BioMarin is a global biotechnology company that relentlessly pursues bold science to translate genetic discoveries into new medicines that advance the future of human health. Since our founding in 1997, we have applied our scientific expertise in understanding the underlying causes of genetic conditions to create transformative medicines, using a number of treatment modalities. Using our unparalleled expertise in genetics and molecular biology, we develop medicines for patients with significant unmet medical need.

This position focuses on providing regulatory affairs support to both ongoing development programs as well as approved product lifecycle activities. This individual will help provide operational support to implement the strategy for both the development programs and marketed products in Europe.

• Support the EU Lead with regards planning, preparation, and submission of clinical trials as well as other Health Authority Interactions in Europe and Globally.
• Assist with selected planning, document development and meeting execution activities in preparation for EMA meetings / interactions.
• With oversight by EU lead, develop and coordinate content for EU regulatory submissions, for example Orphan Drug designation, Module 1 of EU MAA.
• Assist with development of the EU submissions for eg PRIME and Orphan Drug Designation, ATMP classification.
• Ensure high quality content that adheres to regulations and guidance.
• Support the maintenance of EU CTAs throughout the life of the studies, may participate in e.g. Study Execution Teams for assigned products for EU specific discussions and considerations.
• Collaborate with Regulatory Project Management to create and align submission timelines.
• Collaborate with Reg Ops to provide final documents and QC published outputs for submissions to EMA.
• Oversee the archiving of EMA submissions and correspondence.

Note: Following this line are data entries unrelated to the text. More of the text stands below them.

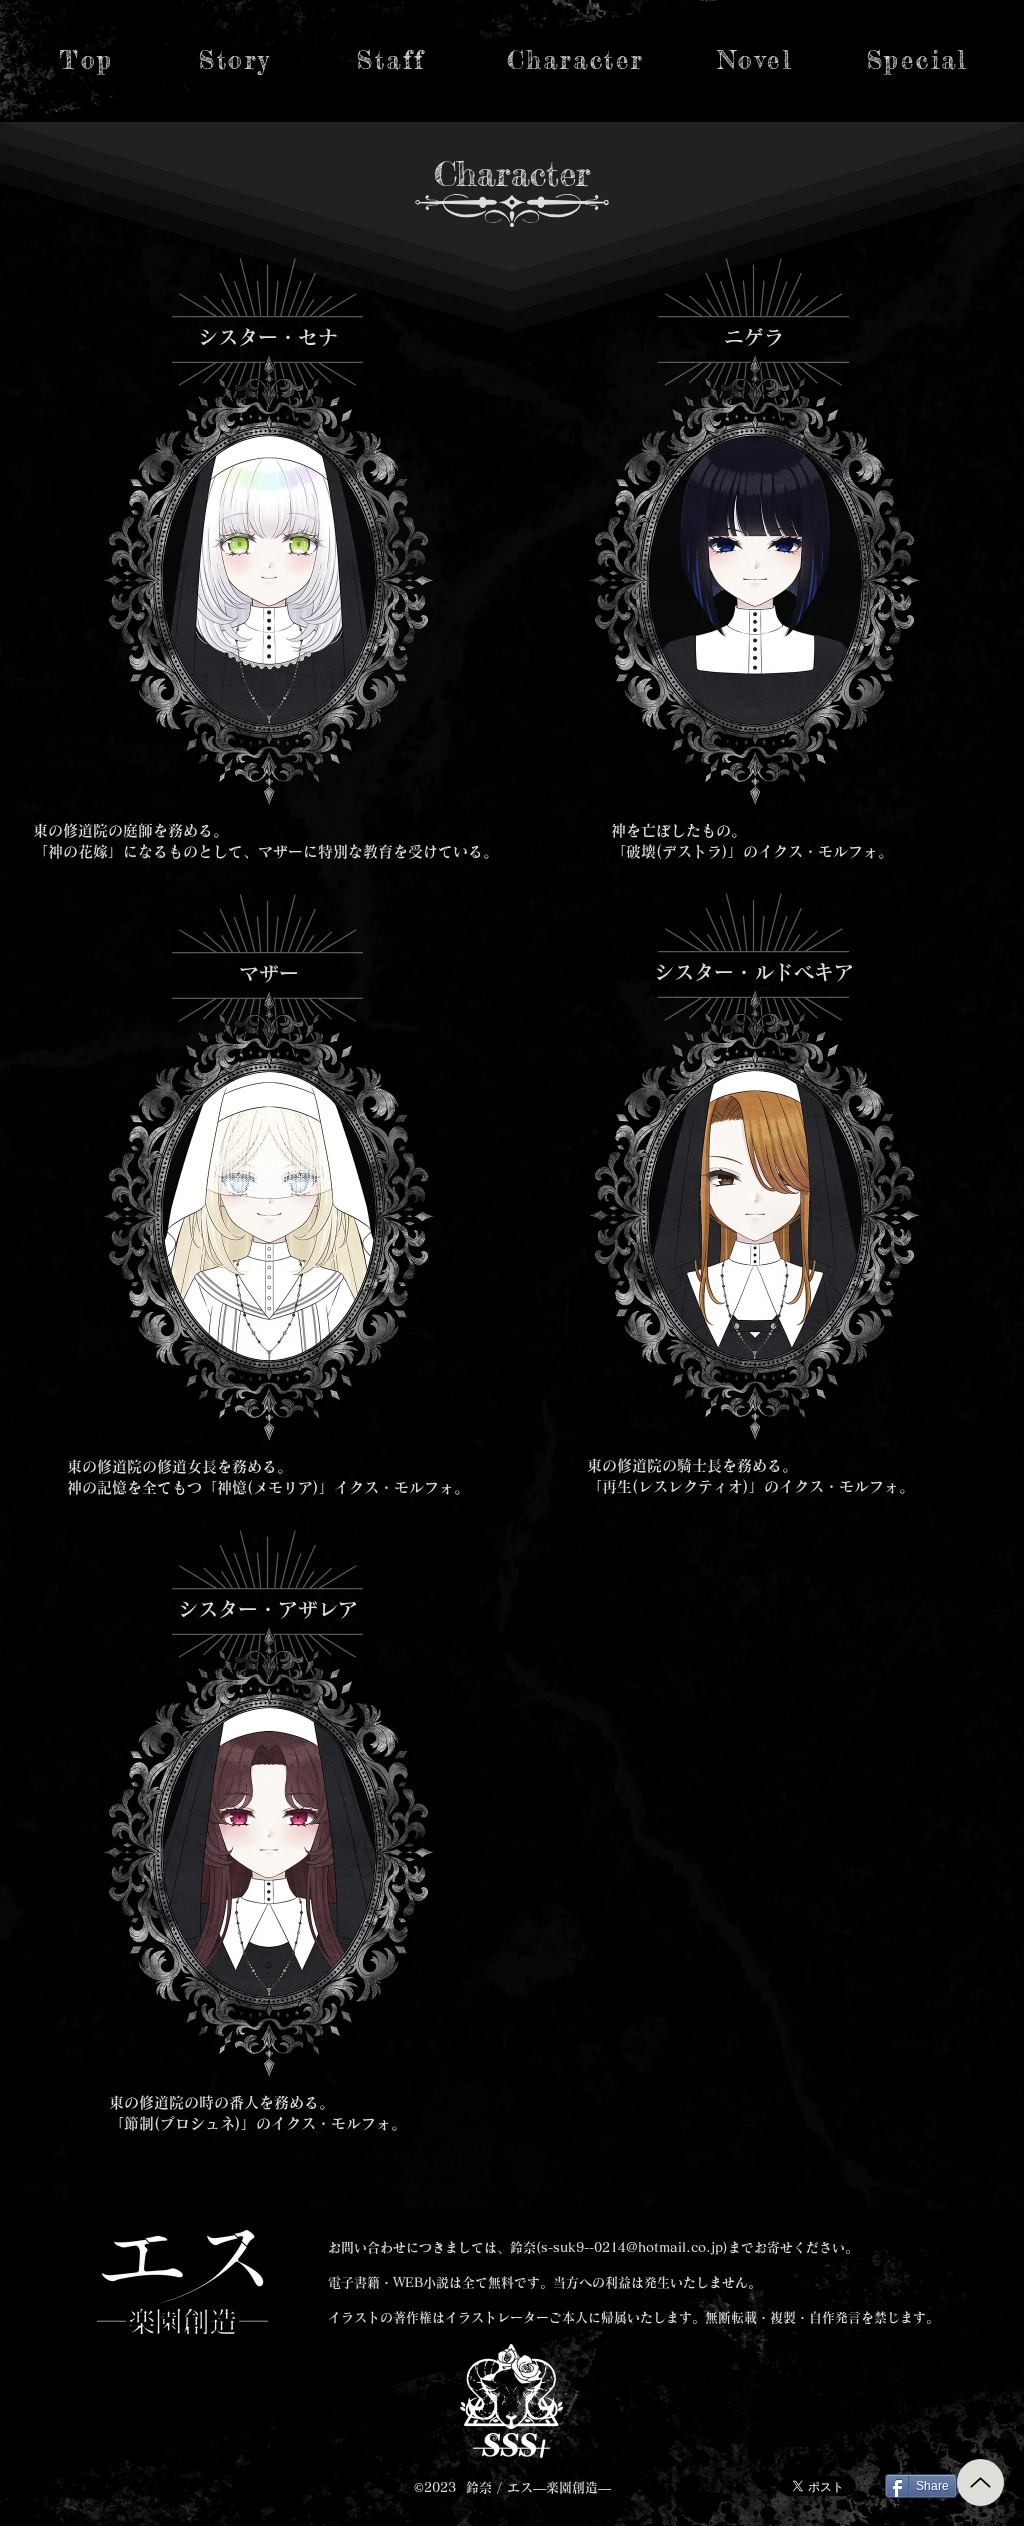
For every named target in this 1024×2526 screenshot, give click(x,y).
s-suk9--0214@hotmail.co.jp (632, 2247)
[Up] (980, 2482)
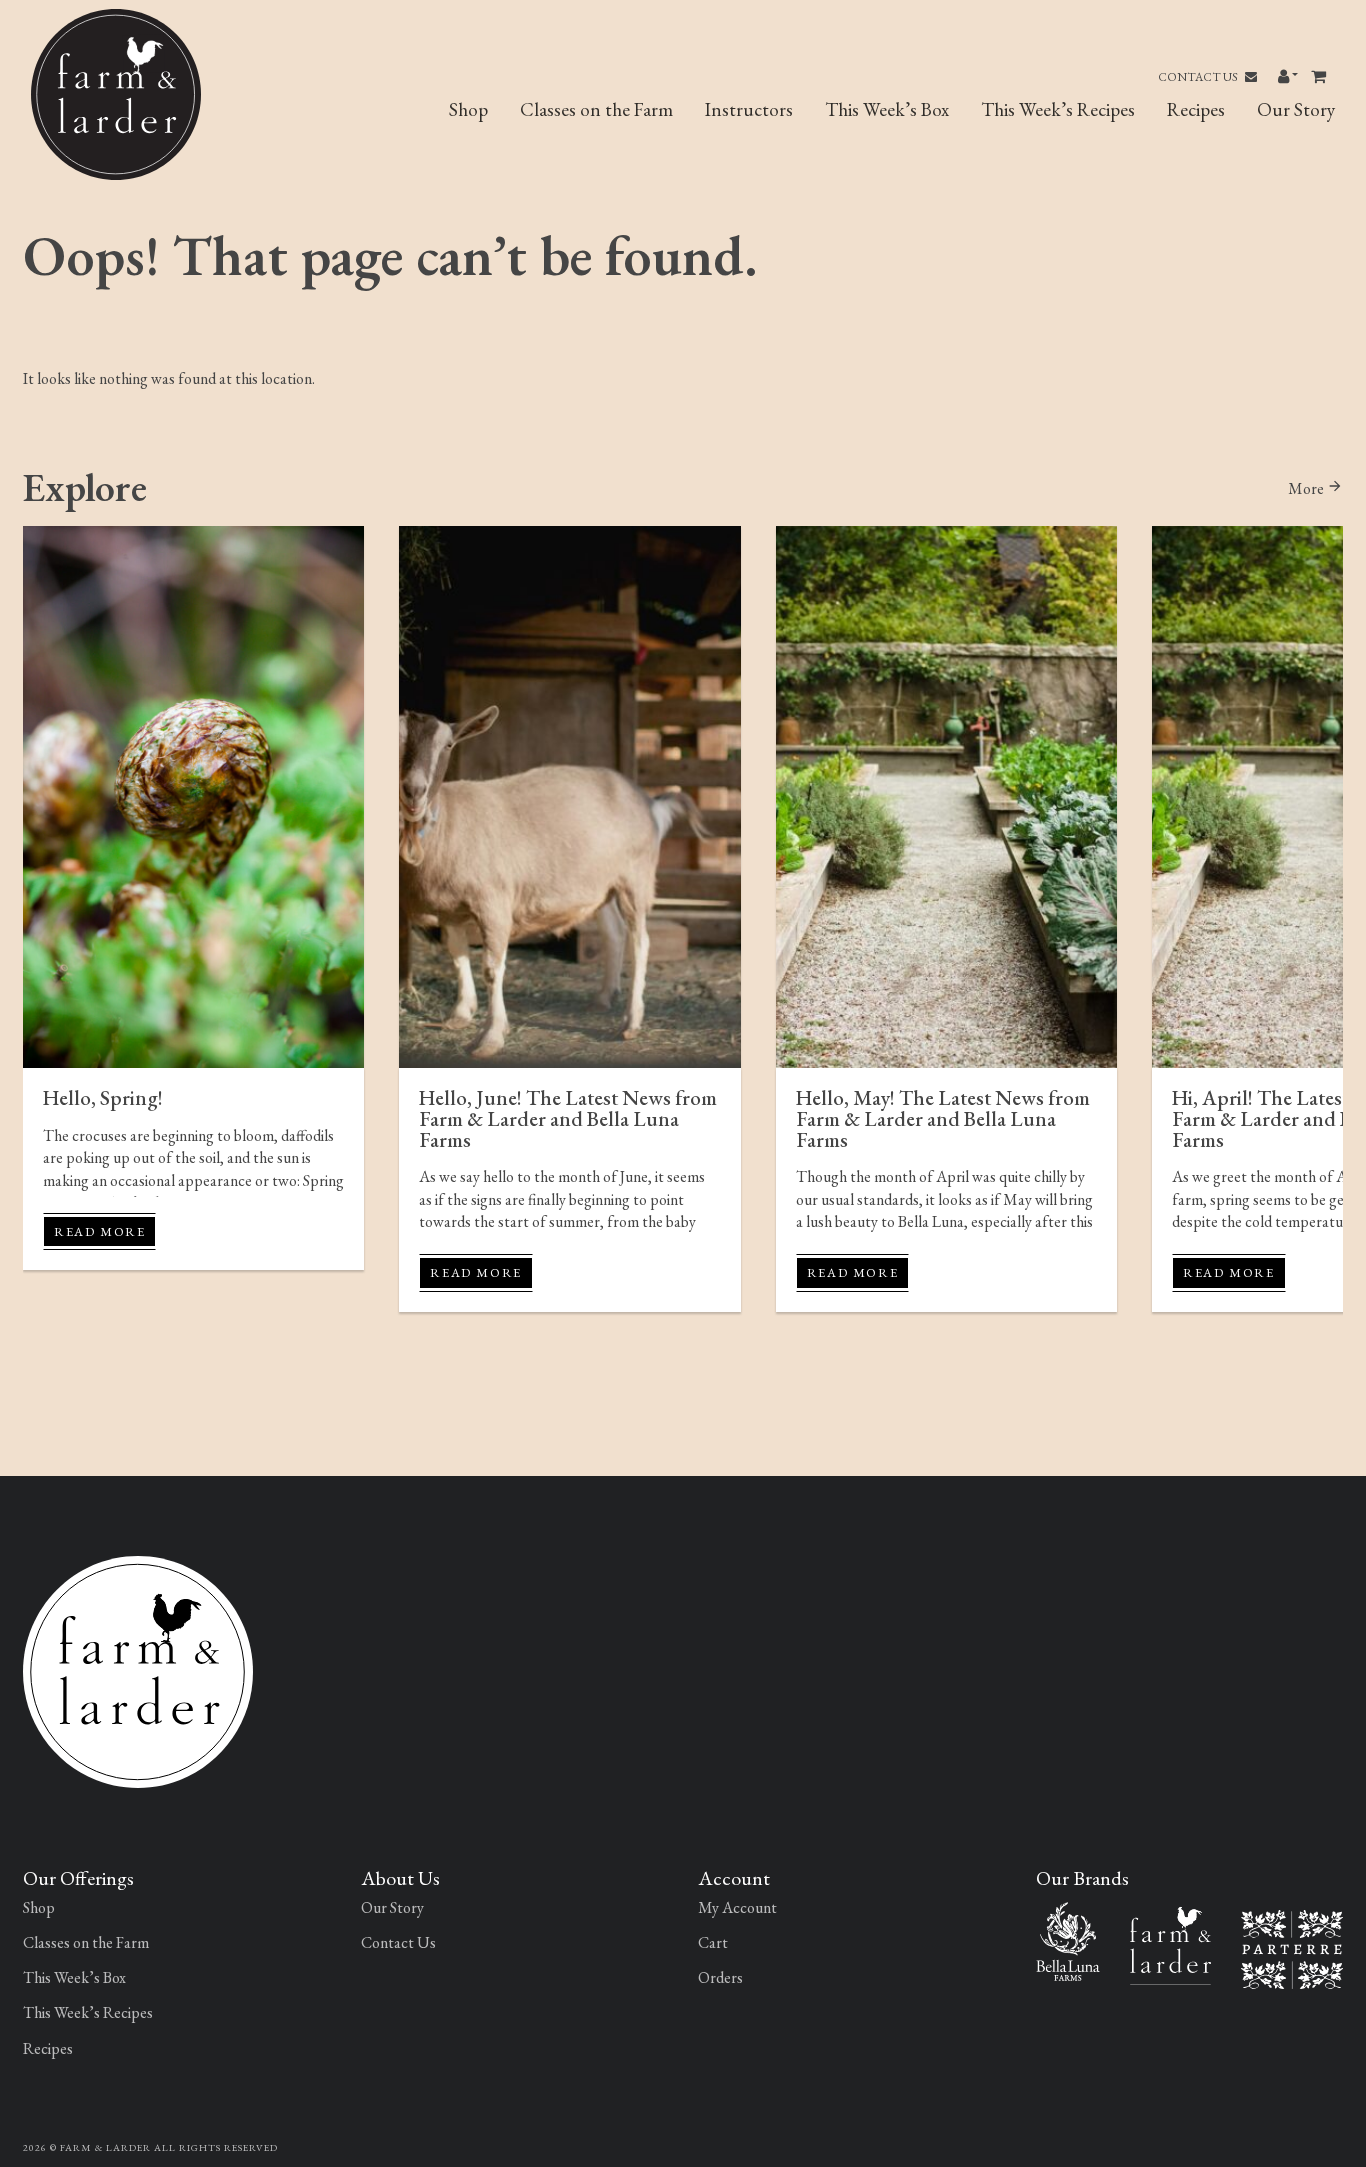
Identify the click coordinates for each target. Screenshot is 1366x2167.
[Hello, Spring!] (193, 797)
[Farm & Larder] (138, 1669)
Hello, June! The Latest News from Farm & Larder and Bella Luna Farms (568, 1118)
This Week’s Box (887, 109)
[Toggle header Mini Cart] (1320, 77)
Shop (468, 109)
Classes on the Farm (596, 109)
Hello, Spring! (103, 1097)
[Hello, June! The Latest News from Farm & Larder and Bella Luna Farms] (569, 797)
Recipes (1196, 109)
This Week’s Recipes (1058, 109)
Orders (720, 1977)
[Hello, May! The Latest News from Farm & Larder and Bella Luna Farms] (946, 797)
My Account (737, 1907)
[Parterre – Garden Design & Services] (1292, 1947)
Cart (713, 1942)
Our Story (1296, 109)
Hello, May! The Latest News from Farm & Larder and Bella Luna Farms (943, 1118)
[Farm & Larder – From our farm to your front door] (1170, 1943)
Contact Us (1199, 77)
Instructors (749, 109)
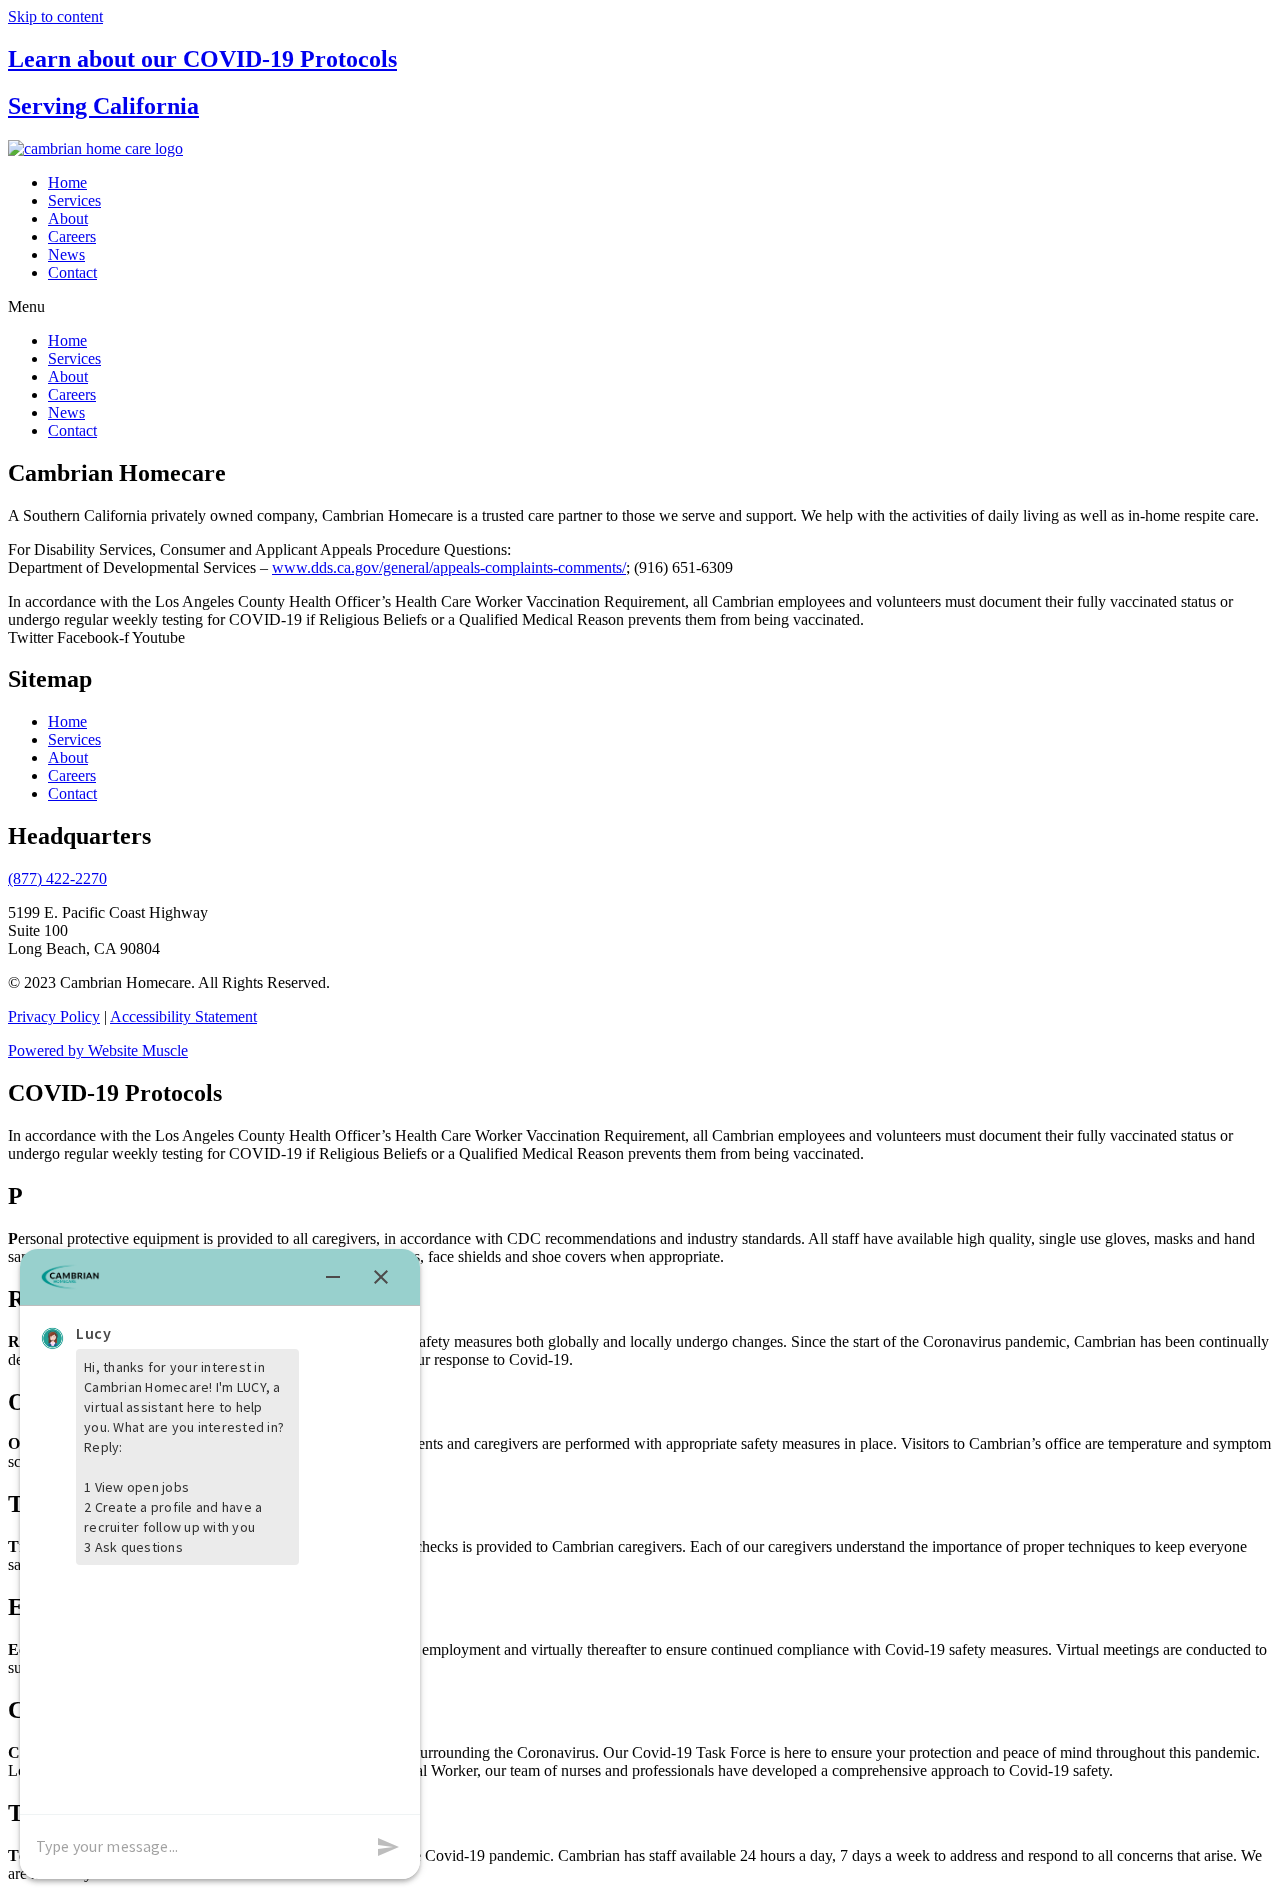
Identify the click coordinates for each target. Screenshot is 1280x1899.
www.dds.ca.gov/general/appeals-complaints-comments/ (449, 567)
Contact (72, 272)
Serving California (103, 106)
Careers (72, 236)
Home (67, 182)
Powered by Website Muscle (98, 1050)
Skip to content (55, 16)
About (68, 218)
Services (74, 200)
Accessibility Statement (183, 1016)
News (66, 254)
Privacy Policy (54, 1016)
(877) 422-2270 (57, 878)
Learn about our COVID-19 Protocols (202, 59)
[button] (640, 307)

• BS degree (advanced degree desirable) in life sciences or experience in drug development that allows for sufficient knowledge in this area.

• Proven ability to manage projects as a part of an interdisciplinary team with experience in managing clinical trial submissions.
• Ideally someone with Clinical Trial Experience under the Clinical Trial Regulations.
• Preferable to have experience regarding the preparation for key regulatory meetings.
• Prior experience managing regulatory submissions to ensure successful in time submissions to support the strategic and operational objectives.
• Prior experience supporting development of complex briefing documents.
• Good understanding of relevant drug development regulations and guidelines.
• Proficient with computer and standard software programs, ideally experience with SAVVi.
• Effective task planning and coordination abilities with managing working with colleagues in different time zones.